>> Begin DATA

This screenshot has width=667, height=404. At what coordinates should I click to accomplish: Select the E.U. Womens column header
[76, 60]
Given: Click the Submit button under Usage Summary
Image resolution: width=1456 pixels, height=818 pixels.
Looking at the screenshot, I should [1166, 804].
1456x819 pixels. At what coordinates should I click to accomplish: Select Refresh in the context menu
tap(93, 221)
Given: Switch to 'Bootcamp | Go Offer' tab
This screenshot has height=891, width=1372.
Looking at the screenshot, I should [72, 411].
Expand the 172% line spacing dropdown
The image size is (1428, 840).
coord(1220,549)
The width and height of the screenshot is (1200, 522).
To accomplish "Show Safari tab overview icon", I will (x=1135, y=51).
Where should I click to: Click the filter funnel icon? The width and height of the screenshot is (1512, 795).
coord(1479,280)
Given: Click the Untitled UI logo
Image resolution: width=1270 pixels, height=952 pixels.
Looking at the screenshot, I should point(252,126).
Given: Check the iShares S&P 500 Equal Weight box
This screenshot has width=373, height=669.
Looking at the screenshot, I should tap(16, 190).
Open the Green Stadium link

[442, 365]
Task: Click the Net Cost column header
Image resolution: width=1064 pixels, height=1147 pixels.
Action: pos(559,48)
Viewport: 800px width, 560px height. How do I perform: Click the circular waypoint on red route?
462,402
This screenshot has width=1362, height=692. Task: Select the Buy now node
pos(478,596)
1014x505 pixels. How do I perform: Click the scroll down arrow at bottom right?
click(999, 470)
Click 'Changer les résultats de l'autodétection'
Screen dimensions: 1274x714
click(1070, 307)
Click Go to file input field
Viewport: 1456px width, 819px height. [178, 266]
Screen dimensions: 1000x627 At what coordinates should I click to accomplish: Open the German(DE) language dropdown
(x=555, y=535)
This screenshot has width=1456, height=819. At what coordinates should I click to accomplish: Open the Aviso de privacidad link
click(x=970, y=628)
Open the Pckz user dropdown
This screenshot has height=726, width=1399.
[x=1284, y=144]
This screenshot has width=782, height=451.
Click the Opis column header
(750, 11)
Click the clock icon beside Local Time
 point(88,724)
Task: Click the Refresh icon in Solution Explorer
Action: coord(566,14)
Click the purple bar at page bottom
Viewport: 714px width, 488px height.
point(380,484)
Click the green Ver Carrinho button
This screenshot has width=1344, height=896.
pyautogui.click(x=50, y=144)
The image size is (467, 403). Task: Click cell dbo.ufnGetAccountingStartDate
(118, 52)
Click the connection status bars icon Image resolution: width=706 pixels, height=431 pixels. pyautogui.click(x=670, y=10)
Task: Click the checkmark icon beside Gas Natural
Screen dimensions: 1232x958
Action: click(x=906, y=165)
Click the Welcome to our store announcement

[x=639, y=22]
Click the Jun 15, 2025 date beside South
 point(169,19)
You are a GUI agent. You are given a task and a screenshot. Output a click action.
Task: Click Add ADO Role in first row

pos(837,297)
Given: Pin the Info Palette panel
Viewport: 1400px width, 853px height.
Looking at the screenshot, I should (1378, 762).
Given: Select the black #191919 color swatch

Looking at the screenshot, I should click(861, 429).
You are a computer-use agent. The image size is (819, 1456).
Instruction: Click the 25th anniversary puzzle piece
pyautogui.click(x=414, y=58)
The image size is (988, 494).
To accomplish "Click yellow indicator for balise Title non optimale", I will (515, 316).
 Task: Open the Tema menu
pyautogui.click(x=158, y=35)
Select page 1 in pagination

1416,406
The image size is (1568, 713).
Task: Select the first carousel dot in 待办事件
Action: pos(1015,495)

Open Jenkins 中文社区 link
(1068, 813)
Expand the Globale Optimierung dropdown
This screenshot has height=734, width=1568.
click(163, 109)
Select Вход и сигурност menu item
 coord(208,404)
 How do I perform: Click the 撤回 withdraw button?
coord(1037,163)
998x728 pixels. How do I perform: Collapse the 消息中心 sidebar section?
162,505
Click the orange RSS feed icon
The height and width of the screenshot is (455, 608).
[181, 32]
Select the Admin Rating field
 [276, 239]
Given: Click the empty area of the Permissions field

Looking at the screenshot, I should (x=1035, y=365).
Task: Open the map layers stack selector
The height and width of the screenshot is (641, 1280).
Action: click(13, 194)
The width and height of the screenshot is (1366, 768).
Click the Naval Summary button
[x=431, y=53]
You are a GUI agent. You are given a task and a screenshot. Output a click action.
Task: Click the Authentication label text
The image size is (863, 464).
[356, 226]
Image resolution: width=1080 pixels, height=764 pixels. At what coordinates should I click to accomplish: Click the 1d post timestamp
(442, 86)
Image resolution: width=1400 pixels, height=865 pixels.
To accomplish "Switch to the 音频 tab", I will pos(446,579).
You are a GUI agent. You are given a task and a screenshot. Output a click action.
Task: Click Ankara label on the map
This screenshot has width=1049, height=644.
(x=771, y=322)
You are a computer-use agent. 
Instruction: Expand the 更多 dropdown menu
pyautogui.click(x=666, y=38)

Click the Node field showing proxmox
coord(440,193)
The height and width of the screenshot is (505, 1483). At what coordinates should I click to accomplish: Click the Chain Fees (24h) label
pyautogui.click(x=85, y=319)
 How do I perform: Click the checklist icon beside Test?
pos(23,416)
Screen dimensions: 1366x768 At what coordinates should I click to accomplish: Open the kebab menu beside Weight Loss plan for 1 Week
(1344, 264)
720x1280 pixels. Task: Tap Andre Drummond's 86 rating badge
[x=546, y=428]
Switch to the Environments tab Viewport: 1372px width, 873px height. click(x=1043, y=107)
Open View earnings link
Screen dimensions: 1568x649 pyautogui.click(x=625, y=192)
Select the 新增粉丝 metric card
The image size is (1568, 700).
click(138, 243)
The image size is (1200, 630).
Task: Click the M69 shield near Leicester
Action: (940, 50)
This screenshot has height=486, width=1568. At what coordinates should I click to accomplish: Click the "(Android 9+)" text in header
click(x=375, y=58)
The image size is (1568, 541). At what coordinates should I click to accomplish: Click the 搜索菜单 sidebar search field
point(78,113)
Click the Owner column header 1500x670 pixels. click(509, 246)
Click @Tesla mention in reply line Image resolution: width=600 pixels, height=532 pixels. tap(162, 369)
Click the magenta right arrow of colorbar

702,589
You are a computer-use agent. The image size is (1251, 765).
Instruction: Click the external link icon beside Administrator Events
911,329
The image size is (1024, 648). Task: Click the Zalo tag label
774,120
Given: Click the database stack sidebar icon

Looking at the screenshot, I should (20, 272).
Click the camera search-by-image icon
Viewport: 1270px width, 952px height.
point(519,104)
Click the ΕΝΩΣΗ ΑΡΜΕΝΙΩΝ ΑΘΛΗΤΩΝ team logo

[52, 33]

>> End DATA

* EXERCISE GOAL: Rewrite the records, starting with the first line and going on through the line with "(x=555, y=535)", replacing "dropdown" with "drop-down" and leaving everything else unchanged.

* TASK OUTPUT:
This screenshot has width=667, height=404. At what coordinates should I click to accomplish: Select the E.U. Womens column header
[76, 60]
Given: Click the Submit button under Usage Summary
Image resolution: width=1456 pixels, height=818 pixels.
Looking at the screenshot, I should [1166, 804].
1456x819 pixels. At what coordinates should I click to accomplish: Select Refresh in the context menu
tap(93, 221)
Given: Switch to 'Bootcamp | Go Offer' tab
This screenshot has height=891, width=1372.
Looking at the screenshot, I should [72, 411].
Expand the 172% line spacing drop-down
The image size is (1428, 840).
coord(1220,549)
The width and height of the screenshot is (1200, 522).
To accomplish "Show Safari tab overview icon", I will (x=1135, y=51).
Where should I click to: Click the filter funnel icon? The width and height of the screenshot is (1512, 795).
coord(1479,280)
Given: Click the Untitled UI logo
Image resolution: width=1270 pixels, height=952 pixels.
Looking at the screenshot, I should point(252,126).
Given: Check the iShares S&P 500 Equal Weight box
This screenshot has width=373, height=669.
Looking at the screenshot, I should tap(16, 190).
Open the Green Stadium link

[442, 365]
Task: Click the Net Cost column header
Image resolution: width=1064 pixels, height=1147 pixels.
Action: pos(559,48)
Viewport: 800px width, 560px height. How do I perform: Click the circular waypoint on red route?
462,402
This screenshot has width=1362, height=692. Task: Select the Buy now node
pos(478,596)
1014x505 pixels. How do I perform: Click the scroll down arrow at bottom right?
click(999, 470)
Click 'Changer les résultats de l'autodétection'
Screen dimensions: 1274x714
click(1070, 307)
Click Go to file input field
Viewport: 1456px width, 819px height. [178, 266]
Screen dimensions: 1000x627 At what coordinates should I click to accomplish: Open the German(DE) language drop-down
(x=555, y=535)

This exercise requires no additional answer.